Businesses are limited in their ability to innovate by their reluctance to understand and adopt new forms of technology.
This is the thesis that Vinnie Mirchandani, a consultant, author and former Gartner analyst, presents in his new book The New Polymath. “The new polymath is an enterprise that is becoming comfortable with the whole spectrum of information technology and beyond, looking at biotech, nanotech, cleantech and healthtech,” Mirchandani explains.
He believes there are some companies that embody these values. One, he says, is Hospira, a US pharmaceuticals company that has developed a drug infusion system that checks a given dosage against a patient’s medical records before automatically administering the drug. “They are not a technology company, but they are blending barcode technology, scanning technology, software algorithms and more into this solution.” Mirchandani describes this combination of technologies as “compound innovation”.
Another example of a polymath organisation is BMW, which Mirchandani says is pioneering alternative driver interfaces, including a steering wheel that vibrates if another vehicle is dangerously close. “Here is a car company that is innovating with user interfaces.”
But if innovation is simply a matter of learning about more technologies, why do organisations find it so hard? One reason, says Mirchandani, is the fact that people are encouraged to specialise in their careers. “During the Renaissance, people were encouraged to be good at many things,” he says. “Today, that’s a dying breed. Even in business, we encourage people to be very siloed.”
That specialisation happens at an organisational level too. The IT department, Mirchandani says, has been typecast in a particularly narrow role. “IT was sent into the woods at some point in the late 1990s; we had Y2K overruns, we had ERP overruns, we had e-business which was overhyped. In the early 2000s, therefore, a lot of CIOs started reporting to the CFO and what the CFO wants is compliance and control.”
This puts IT departments, and the executives who run them, in a difficult position when it comes to innovation. On the one hand, Mirchandani says, “they have a 30-year lead in terms of deployment of technology, understanding its cost and how to deal with technology suppliers.” This means that “CIOs are extremely well positioned as we move into a world of more compound innovation.” But Mirchandani argues that innovating while serving the ‘compliance and control’ agenda is beyond even the most polymathic of IT executives. “You can’t expect the same person to do both – they are mirror opposites.”

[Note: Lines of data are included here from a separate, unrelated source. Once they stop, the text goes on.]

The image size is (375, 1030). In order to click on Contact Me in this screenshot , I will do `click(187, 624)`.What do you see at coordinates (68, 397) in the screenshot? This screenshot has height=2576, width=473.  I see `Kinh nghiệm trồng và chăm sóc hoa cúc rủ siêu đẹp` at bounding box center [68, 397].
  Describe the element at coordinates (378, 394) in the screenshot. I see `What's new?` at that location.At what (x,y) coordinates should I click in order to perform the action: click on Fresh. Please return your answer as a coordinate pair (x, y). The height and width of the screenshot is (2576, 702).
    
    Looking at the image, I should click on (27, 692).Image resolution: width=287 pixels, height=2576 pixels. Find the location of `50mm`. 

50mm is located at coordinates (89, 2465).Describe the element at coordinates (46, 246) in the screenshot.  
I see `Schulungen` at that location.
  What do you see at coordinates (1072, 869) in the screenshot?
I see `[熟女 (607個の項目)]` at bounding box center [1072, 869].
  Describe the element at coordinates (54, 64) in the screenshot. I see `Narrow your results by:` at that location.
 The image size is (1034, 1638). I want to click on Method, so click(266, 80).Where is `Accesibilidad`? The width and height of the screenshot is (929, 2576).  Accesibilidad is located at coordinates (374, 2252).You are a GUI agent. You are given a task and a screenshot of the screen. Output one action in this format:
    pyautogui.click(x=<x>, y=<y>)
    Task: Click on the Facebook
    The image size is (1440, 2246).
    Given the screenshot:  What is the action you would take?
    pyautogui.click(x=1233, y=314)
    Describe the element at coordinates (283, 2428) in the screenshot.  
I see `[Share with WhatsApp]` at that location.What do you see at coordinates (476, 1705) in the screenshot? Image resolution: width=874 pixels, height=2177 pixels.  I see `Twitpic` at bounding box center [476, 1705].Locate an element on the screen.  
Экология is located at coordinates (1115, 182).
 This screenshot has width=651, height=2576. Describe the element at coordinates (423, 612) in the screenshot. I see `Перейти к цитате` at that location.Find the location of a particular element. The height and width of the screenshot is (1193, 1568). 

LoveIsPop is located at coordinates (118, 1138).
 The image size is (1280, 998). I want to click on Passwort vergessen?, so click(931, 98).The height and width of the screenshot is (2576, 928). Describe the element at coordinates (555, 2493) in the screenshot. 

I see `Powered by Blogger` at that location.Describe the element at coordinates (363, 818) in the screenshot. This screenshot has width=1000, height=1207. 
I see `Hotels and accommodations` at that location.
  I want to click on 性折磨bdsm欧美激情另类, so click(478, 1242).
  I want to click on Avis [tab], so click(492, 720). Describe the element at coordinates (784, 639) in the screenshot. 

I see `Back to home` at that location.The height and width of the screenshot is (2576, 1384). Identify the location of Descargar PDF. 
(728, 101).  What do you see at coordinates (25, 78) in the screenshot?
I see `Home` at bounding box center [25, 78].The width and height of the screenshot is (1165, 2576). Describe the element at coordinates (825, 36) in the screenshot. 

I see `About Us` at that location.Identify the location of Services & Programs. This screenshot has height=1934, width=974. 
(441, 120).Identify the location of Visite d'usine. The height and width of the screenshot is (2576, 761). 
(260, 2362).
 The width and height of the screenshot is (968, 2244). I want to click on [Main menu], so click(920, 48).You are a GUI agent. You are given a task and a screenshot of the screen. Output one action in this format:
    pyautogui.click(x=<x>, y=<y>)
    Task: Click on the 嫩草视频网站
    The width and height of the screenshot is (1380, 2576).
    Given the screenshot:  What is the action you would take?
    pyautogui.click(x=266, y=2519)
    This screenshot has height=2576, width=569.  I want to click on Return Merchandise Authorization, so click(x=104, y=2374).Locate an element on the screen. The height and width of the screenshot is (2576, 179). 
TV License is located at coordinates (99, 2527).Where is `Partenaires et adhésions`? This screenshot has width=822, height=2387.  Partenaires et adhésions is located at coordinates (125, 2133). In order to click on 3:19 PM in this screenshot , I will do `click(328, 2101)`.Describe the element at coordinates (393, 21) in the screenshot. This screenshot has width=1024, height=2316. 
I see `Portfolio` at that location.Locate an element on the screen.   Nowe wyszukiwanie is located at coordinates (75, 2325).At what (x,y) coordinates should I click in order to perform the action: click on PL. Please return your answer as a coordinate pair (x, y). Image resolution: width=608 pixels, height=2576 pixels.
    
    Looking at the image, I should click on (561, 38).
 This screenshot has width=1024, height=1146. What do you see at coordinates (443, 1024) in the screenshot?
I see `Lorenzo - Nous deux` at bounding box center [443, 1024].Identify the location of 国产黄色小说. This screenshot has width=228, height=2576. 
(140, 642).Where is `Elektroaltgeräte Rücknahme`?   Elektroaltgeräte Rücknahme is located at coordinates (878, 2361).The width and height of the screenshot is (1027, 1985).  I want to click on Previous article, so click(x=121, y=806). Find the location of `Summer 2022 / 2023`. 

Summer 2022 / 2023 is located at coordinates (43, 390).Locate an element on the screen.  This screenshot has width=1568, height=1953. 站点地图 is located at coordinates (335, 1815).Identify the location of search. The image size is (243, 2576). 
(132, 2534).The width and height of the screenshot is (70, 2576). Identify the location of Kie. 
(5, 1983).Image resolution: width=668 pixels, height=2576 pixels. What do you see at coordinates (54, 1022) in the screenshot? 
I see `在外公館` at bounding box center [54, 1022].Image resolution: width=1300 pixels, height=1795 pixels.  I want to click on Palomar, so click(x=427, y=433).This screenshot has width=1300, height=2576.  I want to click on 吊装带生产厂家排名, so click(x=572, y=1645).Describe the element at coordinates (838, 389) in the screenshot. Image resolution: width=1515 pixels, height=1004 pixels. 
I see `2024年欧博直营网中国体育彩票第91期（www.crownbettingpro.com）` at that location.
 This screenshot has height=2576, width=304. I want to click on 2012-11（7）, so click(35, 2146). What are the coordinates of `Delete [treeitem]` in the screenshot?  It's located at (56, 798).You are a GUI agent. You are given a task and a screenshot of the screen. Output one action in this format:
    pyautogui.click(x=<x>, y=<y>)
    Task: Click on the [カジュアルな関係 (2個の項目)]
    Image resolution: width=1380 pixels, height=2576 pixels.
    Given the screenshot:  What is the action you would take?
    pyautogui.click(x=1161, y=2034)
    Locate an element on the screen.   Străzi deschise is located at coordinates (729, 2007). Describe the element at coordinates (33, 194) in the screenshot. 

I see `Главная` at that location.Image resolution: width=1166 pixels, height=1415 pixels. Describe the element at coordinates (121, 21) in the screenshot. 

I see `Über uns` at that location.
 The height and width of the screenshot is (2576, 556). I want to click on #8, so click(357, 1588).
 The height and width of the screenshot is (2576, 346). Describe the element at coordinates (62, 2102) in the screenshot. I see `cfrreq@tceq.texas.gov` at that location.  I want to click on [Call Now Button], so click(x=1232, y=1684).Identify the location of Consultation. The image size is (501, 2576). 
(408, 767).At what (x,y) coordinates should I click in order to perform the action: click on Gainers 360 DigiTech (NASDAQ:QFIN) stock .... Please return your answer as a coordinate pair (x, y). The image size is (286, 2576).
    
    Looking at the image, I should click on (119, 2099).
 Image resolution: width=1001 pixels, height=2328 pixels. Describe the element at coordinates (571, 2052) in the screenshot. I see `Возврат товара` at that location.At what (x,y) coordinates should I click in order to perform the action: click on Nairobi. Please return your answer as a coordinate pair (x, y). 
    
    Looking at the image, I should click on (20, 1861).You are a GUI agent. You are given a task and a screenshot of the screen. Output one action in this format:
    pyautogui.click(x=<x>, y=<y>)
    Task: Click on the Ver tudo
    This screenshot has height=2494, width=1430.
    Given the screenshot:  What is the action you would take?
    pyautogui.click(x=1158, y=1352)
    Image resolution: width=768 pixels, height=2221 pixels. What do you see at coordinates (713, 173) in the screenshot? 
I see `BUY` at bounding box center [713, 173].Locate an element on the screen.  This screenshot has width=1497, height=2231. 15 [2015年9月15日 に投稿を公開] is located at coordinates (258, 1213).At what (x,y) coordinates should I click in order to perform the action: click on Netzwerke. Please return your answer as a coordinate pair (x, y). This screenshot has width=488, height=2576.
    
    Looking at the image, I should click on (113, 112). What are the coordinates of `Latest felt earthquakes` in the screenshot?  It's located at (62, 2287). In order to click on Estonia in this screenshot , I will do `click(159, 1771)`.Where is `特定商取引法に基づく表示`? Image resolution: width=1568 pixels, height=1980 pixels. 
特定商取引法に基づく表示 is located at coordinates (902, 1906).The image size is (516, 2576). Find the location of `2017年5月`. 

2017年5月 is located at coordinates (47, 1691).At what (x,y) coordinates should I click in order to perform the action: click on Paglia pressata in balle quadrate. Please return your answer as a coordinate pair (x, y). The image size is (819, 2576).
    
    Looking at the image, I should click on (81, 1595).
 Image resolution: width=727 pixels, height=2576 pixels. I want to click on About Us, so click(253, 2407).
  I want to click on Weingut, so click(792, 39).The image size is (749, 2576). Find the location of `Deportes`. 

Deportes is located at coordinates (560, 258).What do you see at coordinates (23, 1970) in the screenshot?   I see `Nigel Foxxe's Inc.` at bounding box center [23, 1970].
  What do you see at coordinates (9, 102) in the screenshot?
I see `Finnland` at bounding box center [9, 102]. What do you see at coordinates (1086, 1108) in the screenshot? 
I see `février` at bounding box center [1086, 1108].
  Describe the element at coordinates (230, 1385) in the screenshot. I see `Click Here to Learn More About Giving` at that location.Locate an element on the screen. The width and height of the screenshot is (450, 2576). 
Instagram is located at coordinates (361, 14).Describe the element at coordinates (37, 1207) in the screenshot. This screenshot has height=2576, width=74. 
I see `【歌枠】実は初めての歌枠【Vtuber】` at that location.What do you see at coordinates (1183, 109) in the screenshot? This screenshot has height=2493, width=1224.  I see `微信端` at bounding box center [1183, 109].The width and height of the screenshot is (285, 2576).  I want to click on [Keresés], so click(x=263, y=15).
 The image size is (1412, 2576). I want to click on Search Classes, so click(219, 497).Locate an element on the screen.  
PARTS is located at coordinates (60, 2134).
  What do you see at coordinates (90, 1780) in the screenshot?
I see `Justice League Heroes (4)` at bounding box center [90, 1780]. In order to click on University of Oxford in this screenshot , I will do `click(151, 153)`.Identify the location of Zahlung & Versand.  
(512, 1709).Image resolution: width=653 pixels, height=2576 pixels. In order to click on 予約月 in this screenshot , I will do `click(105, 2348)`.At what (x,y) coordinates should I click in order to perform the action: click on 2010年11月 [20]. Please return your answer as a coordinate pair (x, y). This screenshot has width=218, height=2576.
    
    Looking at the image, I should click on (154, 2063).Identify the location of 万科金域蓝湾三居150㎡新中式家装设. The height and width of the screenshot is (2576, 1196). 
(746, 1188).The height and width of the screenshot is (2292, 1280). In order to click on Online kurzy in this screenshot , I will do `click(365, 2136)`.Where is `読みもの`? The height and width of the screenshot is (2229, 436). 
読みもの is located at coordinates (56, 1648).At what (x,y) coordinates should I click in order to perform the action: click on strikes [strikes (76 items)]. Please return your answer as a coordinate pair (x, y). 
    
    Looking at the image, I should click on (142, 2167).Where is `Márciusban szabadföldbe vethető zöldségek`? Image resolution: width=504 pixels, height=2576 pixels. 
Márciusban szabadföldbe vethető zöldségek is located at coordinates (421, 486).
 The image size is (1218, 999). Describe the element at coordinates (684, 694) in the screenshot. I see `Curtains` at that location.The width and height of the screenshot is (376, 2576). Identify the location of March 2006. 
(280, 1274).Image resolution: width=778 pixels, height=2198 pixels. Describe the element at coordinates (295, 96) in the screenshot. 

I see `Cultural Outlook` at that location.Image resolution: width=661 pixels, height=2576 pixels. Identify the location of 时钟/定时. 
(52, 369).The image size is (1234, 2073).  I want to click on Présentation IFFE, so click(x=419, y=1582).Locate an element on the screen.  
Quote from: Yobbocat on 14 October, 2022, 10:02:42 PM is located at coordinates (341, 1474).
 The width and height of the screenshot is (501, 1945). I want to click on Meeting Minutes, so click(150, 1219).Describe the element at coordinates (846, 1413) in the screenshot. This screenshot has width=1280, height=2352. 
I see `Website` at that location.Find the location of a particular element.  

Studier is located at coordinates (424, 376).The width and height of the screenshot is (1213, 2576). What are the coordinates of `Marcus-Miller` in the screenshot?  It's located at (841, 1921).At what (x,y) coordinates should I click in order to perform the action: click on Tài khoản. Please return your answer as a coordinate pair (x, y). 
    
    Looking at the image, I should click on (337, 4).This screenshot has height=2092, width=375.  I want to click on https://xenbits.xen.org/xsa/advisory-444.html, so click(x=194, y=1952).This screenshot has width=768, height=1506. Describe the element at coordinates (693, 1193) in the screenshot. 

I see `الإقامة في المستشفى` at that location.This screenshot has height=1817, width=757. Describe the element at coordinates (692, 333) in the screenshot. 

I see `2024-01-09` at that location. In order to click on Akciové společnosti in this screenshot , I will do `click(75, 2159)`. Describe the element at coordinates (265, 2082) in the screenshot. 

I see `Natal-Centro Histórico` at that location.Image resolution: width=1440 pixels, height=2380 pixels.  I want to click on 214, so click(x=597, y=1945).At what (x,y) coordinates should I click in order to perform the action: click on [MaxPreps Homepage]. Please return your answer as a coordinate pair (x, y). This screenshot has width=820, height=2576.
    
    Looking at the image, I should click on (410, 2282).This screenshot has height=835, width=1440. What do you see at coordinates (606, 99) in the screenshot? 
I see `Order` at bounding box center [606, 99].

One solution, he says, would be to “break the CIO role into two. There needs to be a chief security or chief compliance officer and there needs to be a chief innovation officer.”
Becoming a truly innovative organisation is not simply a matter of coining a new executive title, however. Nor is it about farming ideas from the workforce, he says. “If you try to just beat innovation out of employees, it doesn’t happen.” Instead, he argues, “it comes down to a small group of leaders who are given a reasonable amount of budget to explore and develop new ideas. Not too much budget though, as constraints drive innovation.”
Overall, Mirchandani challenges people in all walks of business to “think bigger, because technology is allowing us to do much bigger things than we could before”.